Mesmo com uma população essencialmente camponesa, este ineditismo mexicano acabou por inaugurar uma nova ramificação do Direito, o Direito do Trabalho. Para Ricardo Resende[20]:
“Desse modo, o Direito do Trabalho surgiu, no contexto histórico, a partir da Revolução Industrial, com vistas a reduzir, por meio da intervenção estatal, a desigualdade existente entre capital (empregador) e trabalho (empregado).
É exatamente daí que se extrai a principal característica do Direito do Trabalho: a proteção do trabalhador (e, notadamente, do trabalhador subordinado, que é o empregado)” (RESENDE, 2013, P. 2).
A segunda Constituição a tratar sobre direitos trabalhistas como direito social foi a de Weimar, na Alemanha de 1919, que disciplinava a participação do trabalhador como representatividade nas empresas. No mesmo ano, pelo Tratado de Versalhes, na França, há a criação da OIT – Organização Internacional para o Trabalho, que tinha por principal função, a proteção da relação existente entre empregados e empregadores no âmbito internacional.
“Disciplina a participação dos trabalhadores nas empresas, a criação de um direito unitário do trabalho, a liberdade de coalisão dos trabalhadores para a defesa e melhoria das suas condições de trabalho, o direito a um sistema de seguros sociais, o direito de colaboração dos trabalhadores com os empregadores na fixação dos salários e demais condições de trabalho e a representação dos trabalhadores na empresa.” (NASCIMENTO, 2004, P. 48)[21].
Em 1919, surge o Tratado de Versalhes, que previa a criação da OIT – Organização Internacional do Trabalho, que se incumbiria de proteger as relações entre empregados e empregadores no âmbito internacional, criando convenções e recomendações nesse intuito.

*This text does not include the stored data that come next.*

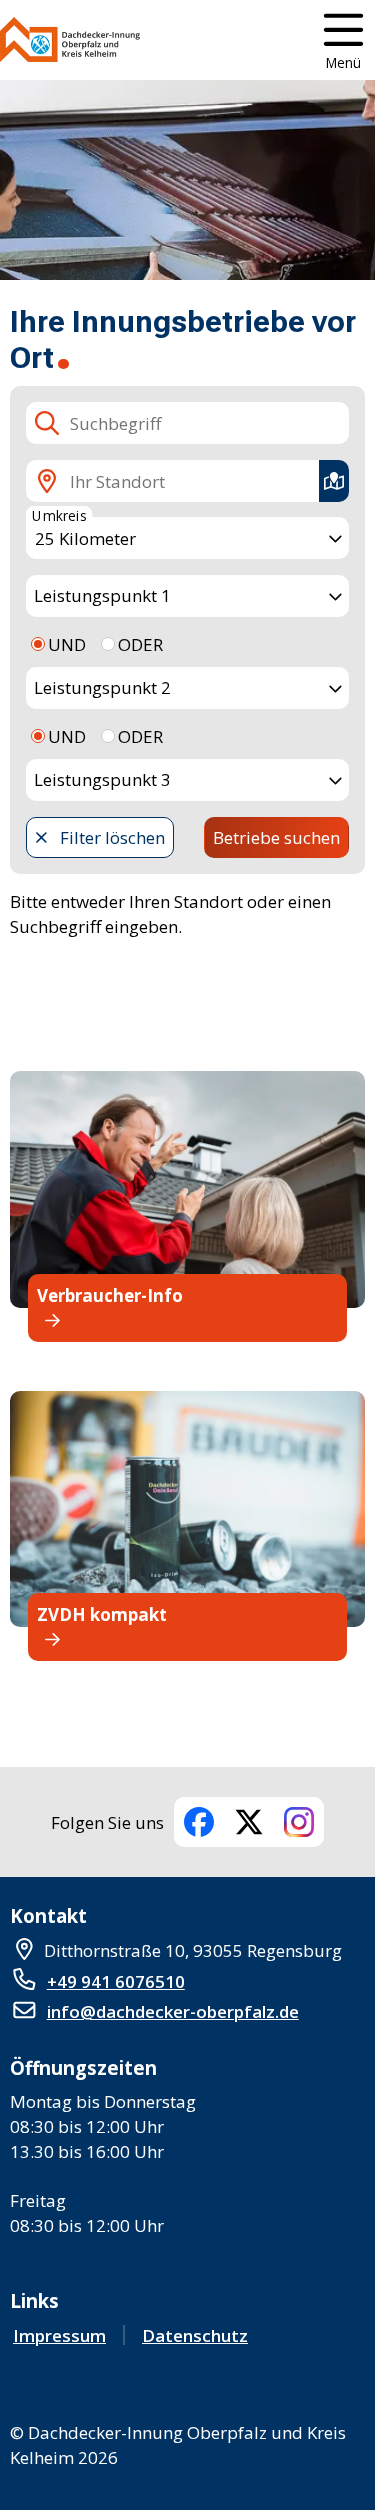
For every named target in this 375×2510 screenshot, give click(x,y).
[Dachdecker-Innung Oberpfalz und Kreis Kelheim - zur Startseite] (70, 40)
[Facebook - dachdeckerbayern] (199, 1822)
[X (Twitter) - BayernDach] (249, 1822)
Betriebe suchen (276, 837)
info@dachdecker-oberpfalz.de (173, 2011)
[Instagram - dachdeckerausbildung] (299, 1822)
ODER (140, 644)
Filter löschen (112, 837)
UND (67, 644)
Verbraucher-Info (110, 1295)
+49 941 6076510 (116, 1981)
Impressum (59, 2335)
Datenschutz (195, 2335)
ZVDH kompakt (102, 1614)
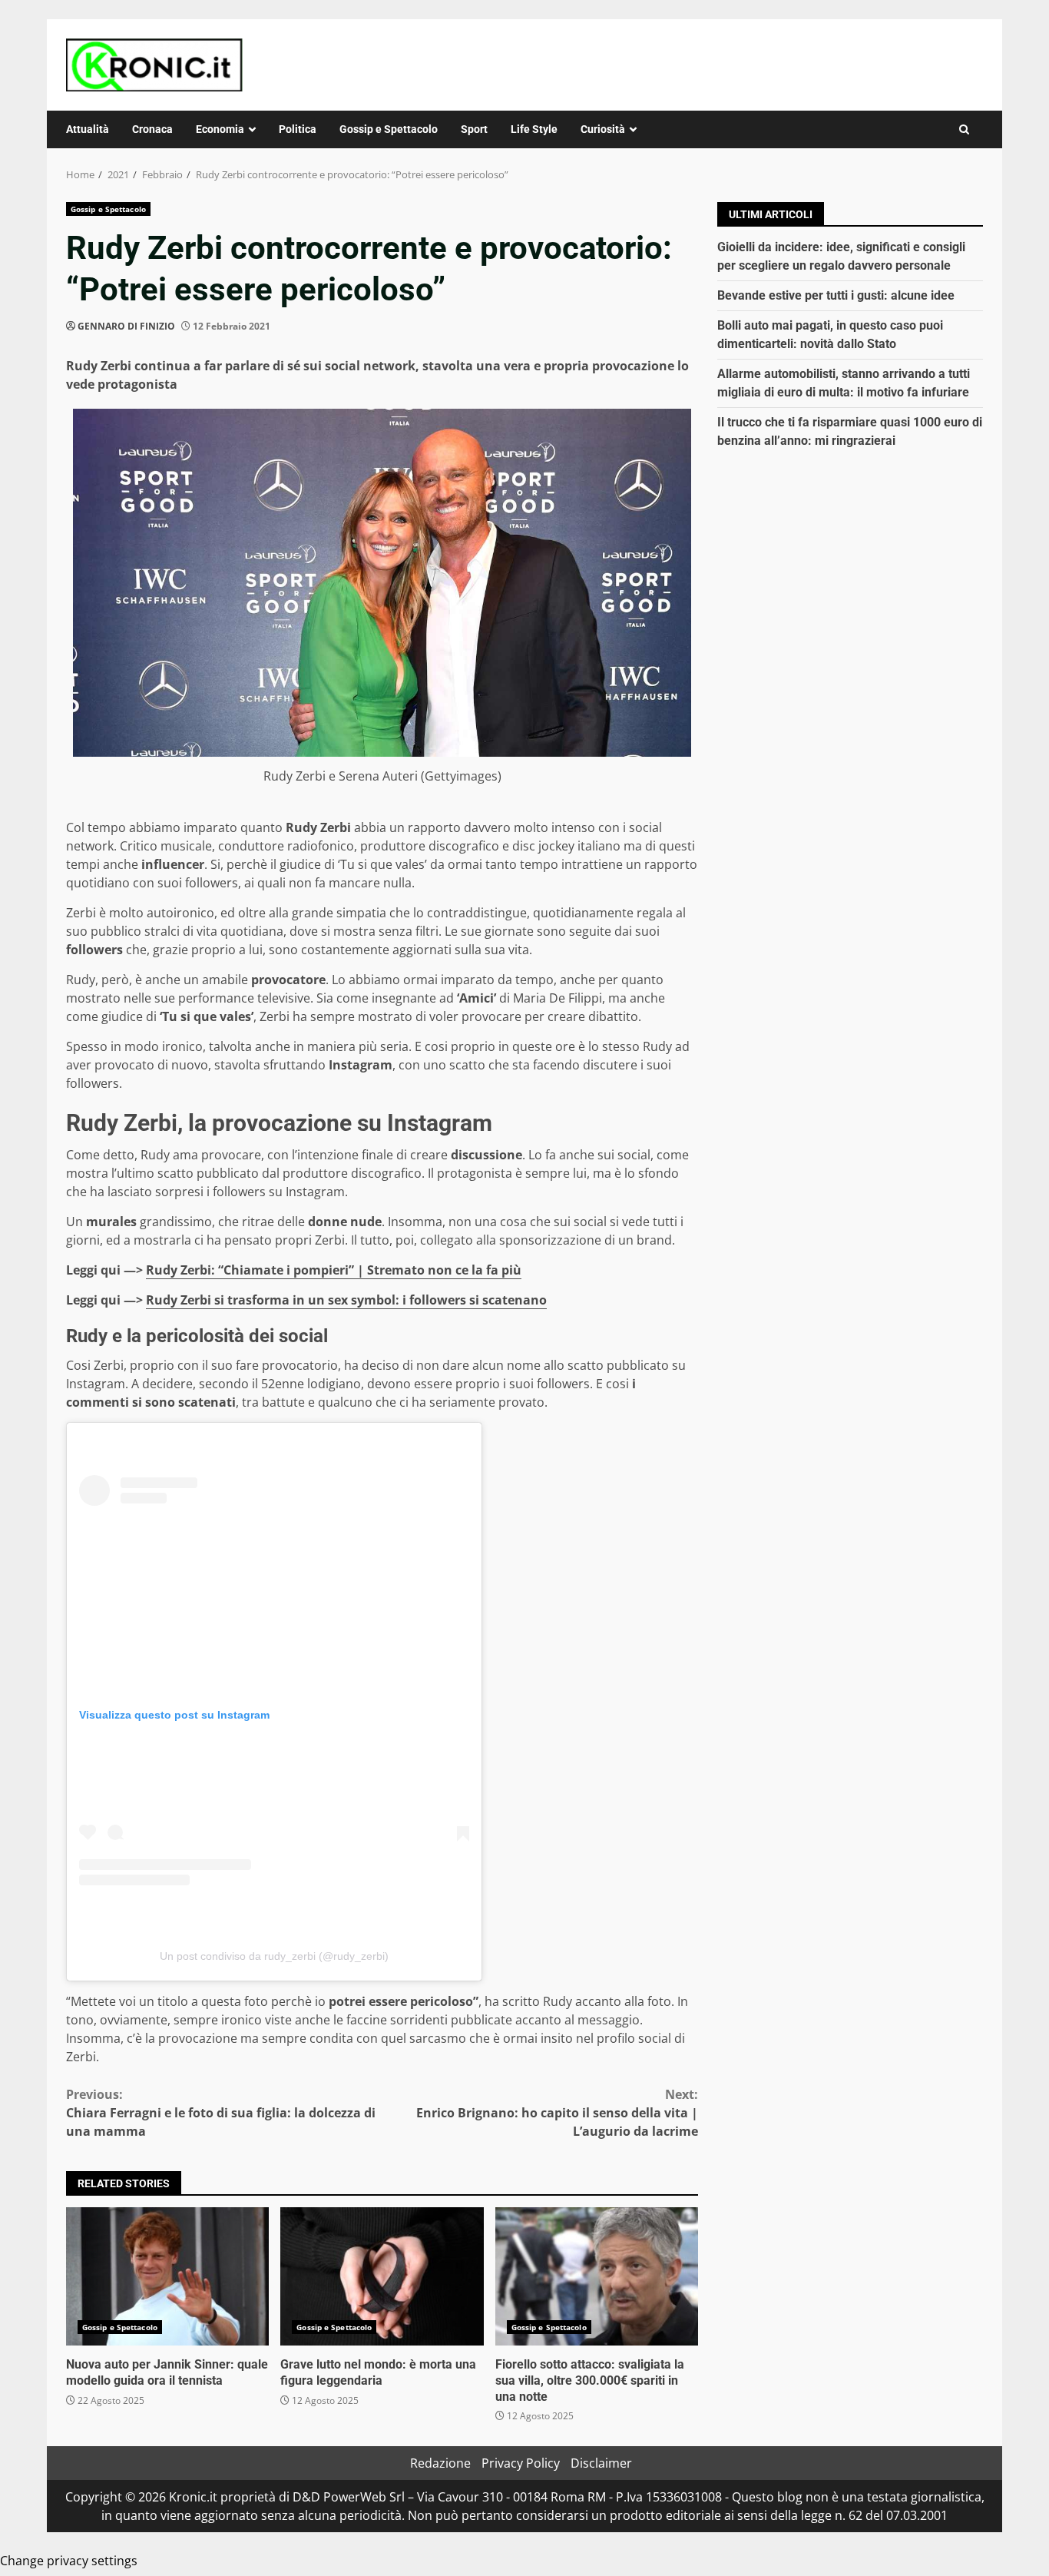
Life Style (534, 129)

Na Itália, surge a Carta Del Lavoro, com uma sistemática corporativista-facista que serviu de fonte de inspiração para outros sistemas políticos europeus. O Estado regulava praticamente tudo. A expressão que melhor refletia a concepção do corporativismo surgido era: “Tutto nello Stato, niente contro lo Stato, nulla al di fuóri dello Stato” – tradução: “Tudo no Estado, nada contra o Estado, nada fora do Estado”. Dá-se a autoria dessa, à Benito Mussolini, considerado o fundador e idealizador do Partido Nacional Fascista.

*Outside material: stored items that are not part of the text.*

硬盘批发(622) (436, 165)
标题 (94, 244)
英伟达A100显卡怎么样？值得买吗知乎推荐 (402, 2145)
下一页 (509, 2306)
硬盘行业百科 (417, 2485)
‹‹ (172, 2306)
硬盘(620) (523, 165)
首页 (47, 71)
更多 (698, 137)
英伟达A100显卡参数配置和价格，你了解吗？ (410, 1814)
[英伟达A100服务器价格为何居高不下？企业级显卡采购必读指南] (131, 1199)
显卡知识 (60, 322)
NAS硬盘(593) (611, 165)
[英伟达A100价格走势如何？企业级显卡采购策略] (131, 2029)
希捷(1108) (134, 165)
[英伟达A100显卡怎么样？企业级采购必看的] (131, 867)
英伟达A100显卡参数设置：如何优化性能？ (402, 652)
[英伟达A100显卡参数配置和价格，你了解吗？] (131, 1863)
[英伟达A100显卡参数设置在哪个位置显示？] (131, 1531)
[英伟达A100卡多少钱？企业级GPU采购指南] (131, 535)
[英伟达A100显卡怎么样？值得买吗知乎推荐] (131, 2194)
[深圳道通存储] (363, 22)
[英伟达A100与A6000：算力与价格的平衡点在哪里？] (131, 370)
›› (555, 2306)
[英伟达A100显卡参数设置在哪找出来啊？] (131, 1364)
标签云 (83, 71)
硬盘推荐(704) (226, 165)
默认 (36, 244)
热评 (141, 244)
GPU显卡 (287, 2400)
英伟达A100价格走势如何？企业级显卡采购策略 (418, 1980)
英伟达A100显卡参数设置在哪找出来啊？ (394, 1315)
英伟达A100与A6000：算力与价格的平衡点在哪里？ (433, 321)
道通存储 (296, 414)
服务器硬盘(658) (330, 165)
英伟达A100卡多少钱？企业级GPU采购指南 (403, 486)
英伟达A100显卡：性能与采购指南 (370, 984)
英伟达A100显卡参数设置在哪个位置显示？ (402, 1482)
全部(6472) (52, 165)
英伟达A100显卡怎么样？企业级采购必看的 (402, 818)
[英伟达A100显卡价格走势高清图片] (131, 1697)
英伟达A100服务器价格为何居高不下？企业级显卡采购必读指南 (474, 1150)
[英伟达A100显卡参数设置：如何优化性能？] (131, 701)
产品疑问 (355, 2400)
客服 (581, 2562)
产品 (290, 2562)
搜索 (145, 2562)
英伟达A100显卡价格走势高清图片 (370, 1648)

“Se, de um lado, a forte presença estatal promoveu a tutela dos assalariados por meio de ampla legislação de fundo paternalista, por outro lado, com o dirigismo exercido sobre o movimento sindical, o Estado prejudicou o desenvolvimento sindical” (NASCIMENTO, 2004, P. 49)[22].
Pode-se dizer que o Direito do Trabalho passa a ter um espaço mais sólido e palpável no cenário mundial. Nasce a causa jurídica, pois os trabalhadores, reunidos, passam a reivindicar condições mais dignas de trabalho, assim como, surgem às questões salariais, a diminuição da jornada excessiva e também, contra a exploração de menores e mulheres, praticamente escravos da mecanização. A partir desse momento, passa a surgir uma liberdade na contratação das condições de trabalho. O Estado deixa de ser abstencionista e se torna intervencionista das relações de trabalho[23].
“No período contemporâneo, o direito do trabalho, embora mantendo seus objetivos iniciais de tutela do trabalhador, passou a desempenhar, também, uma função coordenadora dos interesses entre o capital e o trabalho. As leis trabalhistas de defesa dos interesses dos assalariados passaram a conviver com outras normas destinadas a solucionar questões próprias de épocas de crise.” (NASCIMENTO, 2004, p.50)[24].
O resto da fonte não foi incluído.